Top spinning reels of this brand (Stella SW C) cost from $950-$1350.

In 1997, Shimano America Corporation (now Shimano North America Holding, Inc.) acquired Woodland, Washington based G.Loomis—a noted fishing rod manufacturer, initially founded in 1982.

== Rowing ==
Shimano also offers a range of foot stretcher systems for rowing called SRD (Shimano Rowing Dynamics). The system consists of individualised rowing shoes and a foot stretcher to affix the shoes to.

==Manufacturing==
Shimano has 13,000 employees (2017). Shimano runs fabrications in Australia, China, Germany, India, Indonesia, Japan, Malaysia, Mexico, the Philippines, Singapore, Taiwan, Thailand, the United Kingdom, the United States, and Vietnam.

==Partnerships==
Shimano is a founding member of the Global Alliance for EcoMobility, an international partnership that works to promote EcoMobility and thus reduce citizens’ dependency on private motorized vehicles worldwide. The EcoMobility Alliance was founded by a group of leading global organizations on the occasion of the Climate Change Conference in Bali in December 2007.

==Sponsorships==
Shimano sponsors a wide range of organisations, cycling events and athletes.

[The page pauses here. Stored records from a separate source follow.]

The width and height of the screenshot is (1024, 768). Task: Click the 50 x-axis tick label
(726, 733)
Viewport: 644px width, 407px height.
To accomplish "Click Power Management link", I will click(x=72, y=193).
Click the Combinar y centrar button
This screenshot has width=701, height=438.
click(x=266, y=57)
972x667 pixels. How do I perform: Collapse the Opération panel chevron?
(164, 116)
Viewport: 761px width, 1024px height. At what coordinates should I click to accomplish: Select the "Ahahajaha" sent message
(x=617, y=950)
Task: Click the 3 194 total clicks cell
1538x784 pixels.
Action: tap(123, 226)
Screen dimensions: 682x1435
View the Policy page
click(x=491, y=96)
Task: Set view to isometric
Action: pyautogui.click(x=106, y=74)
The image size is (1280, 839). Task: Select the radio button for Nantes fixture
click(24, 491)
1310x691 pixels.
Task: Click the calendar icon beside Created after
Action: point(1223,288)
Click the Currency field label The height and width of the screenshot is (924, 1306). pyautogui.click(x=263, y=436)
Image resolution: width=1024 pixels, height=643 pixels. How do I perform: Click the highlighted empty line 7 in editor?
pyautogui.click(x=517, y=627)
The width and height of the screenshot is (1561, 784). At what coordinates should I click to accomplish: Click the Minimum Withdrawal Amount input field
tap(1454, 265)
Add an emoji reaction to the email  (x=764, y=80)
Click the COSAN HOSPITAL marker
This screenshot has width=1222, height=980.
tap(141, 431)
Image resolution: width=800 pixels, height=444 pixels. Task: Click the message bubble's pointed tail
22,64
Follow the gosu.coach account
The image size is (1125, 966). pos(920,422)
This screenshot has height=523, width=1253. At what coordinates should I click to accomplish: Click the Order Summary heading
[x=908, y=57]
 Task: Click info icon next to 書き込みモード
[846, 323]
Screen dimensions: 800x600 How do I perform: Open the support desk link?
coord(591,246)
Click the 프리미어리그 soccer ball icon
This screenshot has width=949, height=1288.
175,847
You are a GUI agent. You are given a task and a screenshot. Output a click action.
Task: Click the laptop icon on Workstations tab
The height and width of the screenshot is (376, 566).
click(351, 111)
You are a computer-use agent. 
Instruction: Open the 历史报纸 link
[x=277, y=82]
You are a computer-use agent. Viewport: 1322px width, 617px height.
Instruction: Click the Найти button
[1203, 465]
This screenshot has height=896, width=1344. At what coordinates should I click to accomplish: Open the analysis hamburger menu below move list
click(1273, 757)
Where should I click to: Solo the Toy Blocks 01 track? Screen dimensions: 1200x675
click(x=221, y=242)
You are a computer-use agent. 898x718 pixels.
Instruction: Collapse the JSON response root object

Some notable sponsees include:

- Tour de France, the most prestigious bicycle race in the world.
- Ironman Triathlon, long-distance triathlon races, widely considered one of the most difficult one-day sporting events in the world.
- Jonas Deichmann, a German adventurer, extreme athlete and multiple world record holder.
- Henrique Avancini, one of world’s best mountain bike racers.
- USRowing, the national governing body for the sport of Rowing in the United States.
- Ineos Grenadiers, a British professional cycling team.